Sethius Lord Of Pain found himself chained against a wall, four Shadow Knight Terminators standing guard over him. The former Shadow Knight closed his eyes, his scarred cheeks pulling tight as a split tongue slid out from in-between his teeth and licked its dark lips, Sethius snarled and said “You think you can stop me? I have purged the stars for a hundred years and will continue to do so even after your pitiful lives have been reaped from the mortal realm”. 

One of the Terminators walked towards him saying “Aster is going to cut you inch from inch and parade you on every Imperial world in the segmentum” he spat on the marines face with a grim smile and was about to walk away when the entire cell rocked, sending two of the Terminators too the grey ground. Sethius ripped his left hand upwards, sending a broken buckle flying into the air as he smashed his fist into the face of the marine and sent him flying through the wall a few metres away, droplets of blood remaining in the air momentarily before splattering too the floor. 

Sethius ripped his other arm three and hefted up the chain, swinging it around it connected with the white helm of the remaining standing veteran and smashed it into a bloody pulp as chips of armour and bone struck the wall, he walked towards where the first marine had torn down the wall and stamped down upon the chest of one of the struggling Terminators with a loud crack, a few seconds later his boot came back up covered in blood. 

The mass murderer came out into a yellow lit hallway, his first victim slouched against the wall in a blood of spreading blood, the sounds of running feet clanging against metal filled his ears as he pushed himself into a access hallway, his chains dangling a few centimetres from the metallic floor as thirty or so power armoured Astartes ran past into his cell. 

Sethius came back out into the hall way and sprinted towards the direction the marines had came from, he shoulder barged through a door and came out onto a large command deck, four marines turning towards him with raised bolt pistols as he swung his chains around. The first marine went down, his ribs broken inwards, one of the chains wrapped around a tall marines neck and pulled him forwards, smashing him into the wall before swinging him into the third marine with a crunch as bones broke and shattered.

The Lord Of Pain stepped towards the last surviving marine who was now muttering a Imperial prayer, Sethius leapt forwards at a exhilarating speed, landing on the man he punched forwards twice, both pushing deep into skin and puncturing vital organs, the man stumbled backwards firing the trigger of his bolt pistol twice into the barbed armour of Sethius, each one merely being absorbed by the Daemonic gift. 

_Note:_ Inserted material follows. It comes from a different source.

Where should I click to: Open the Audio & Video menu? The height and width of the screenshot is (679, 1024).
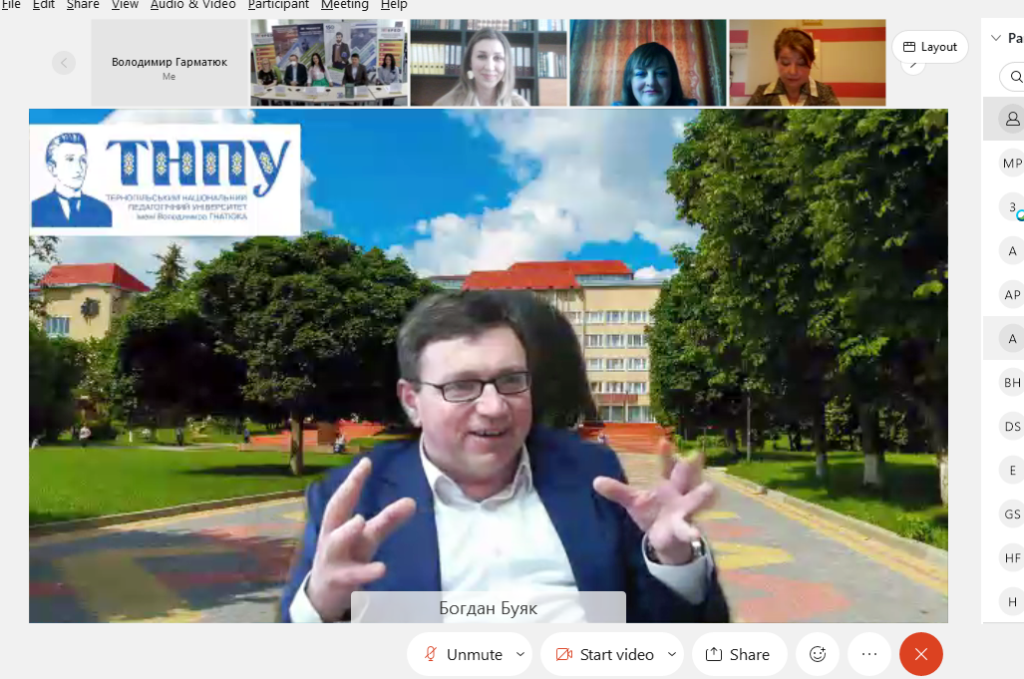point(193,5)
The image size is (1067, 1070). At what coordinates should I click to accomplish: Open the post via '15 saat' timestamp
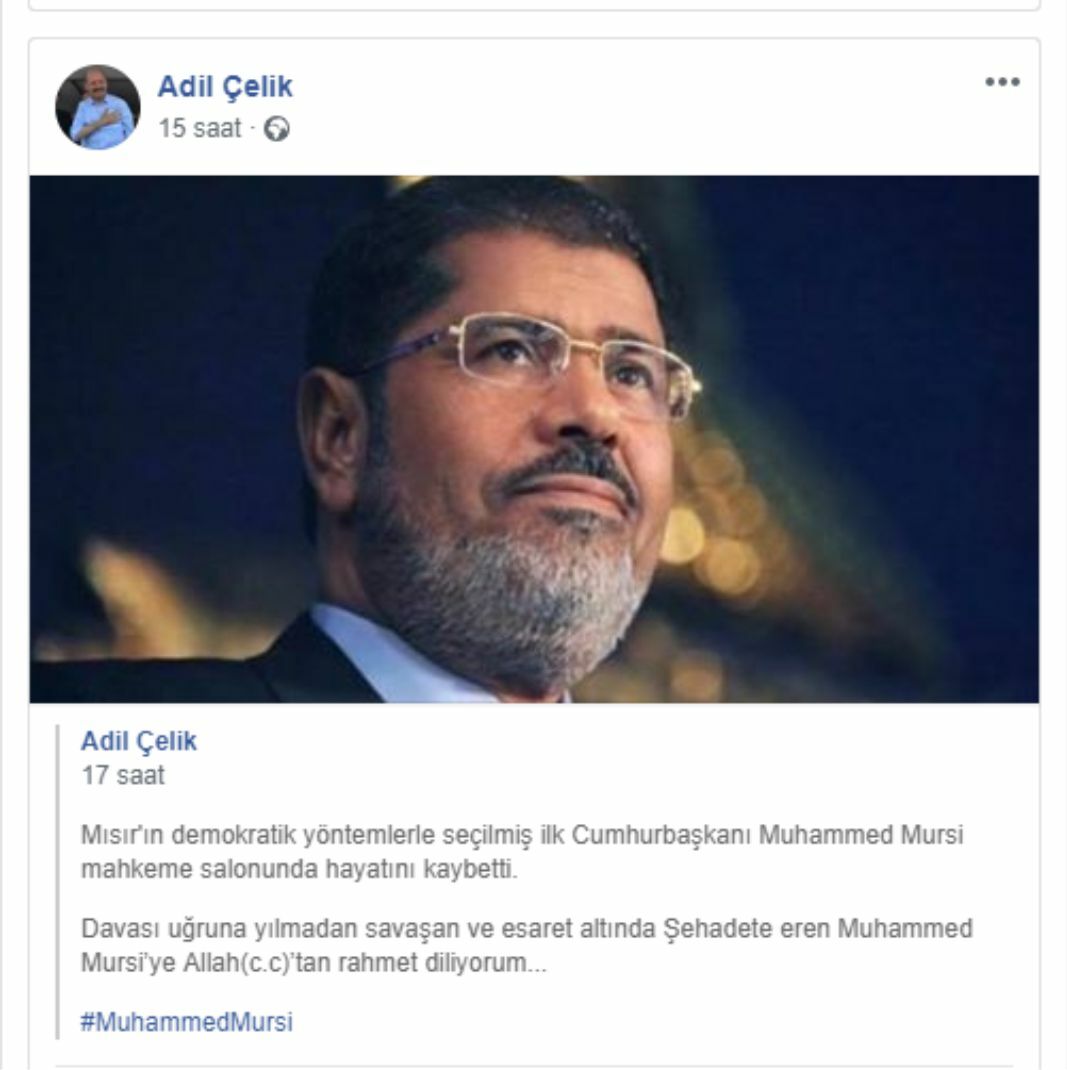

Sethius kicked the man several metres into a squabble of chapter serfs, crushing two and taking the arm off another in a jet of blood that drenched several command consoles. Sethius jumped down into the tangle of consoles below, thirty or saw chapter serfs sprinting away screaming as the Lord Of Pain hefted a briefing table into the air and threw it at them. 

There was silence, only broken by the crackle of wires in the blood of the slaughtered as Sethius stared out of a large window at the stars above, there was a Shadow Knight Cobra Class Destroyer orbiting the station, slowly drifting towards it but Sethius could see it was not alone fore in the darkness lurked a far more sinister presence. A Grey Knights Strike Cruiser. 

Sethius snarled as a pair of drop pods roared from the Strike Cruiser, heading straight in his direction. The Lord Of Pain leapt towards the doors as the first drop pod ripped through the glass panes, the vacuum of space pulling half mangled bodies outwards, a metal shutter slammed shut almost immediately, the second drop pod exploding in a plume of orange as it struck the eight metre thick ceramite. 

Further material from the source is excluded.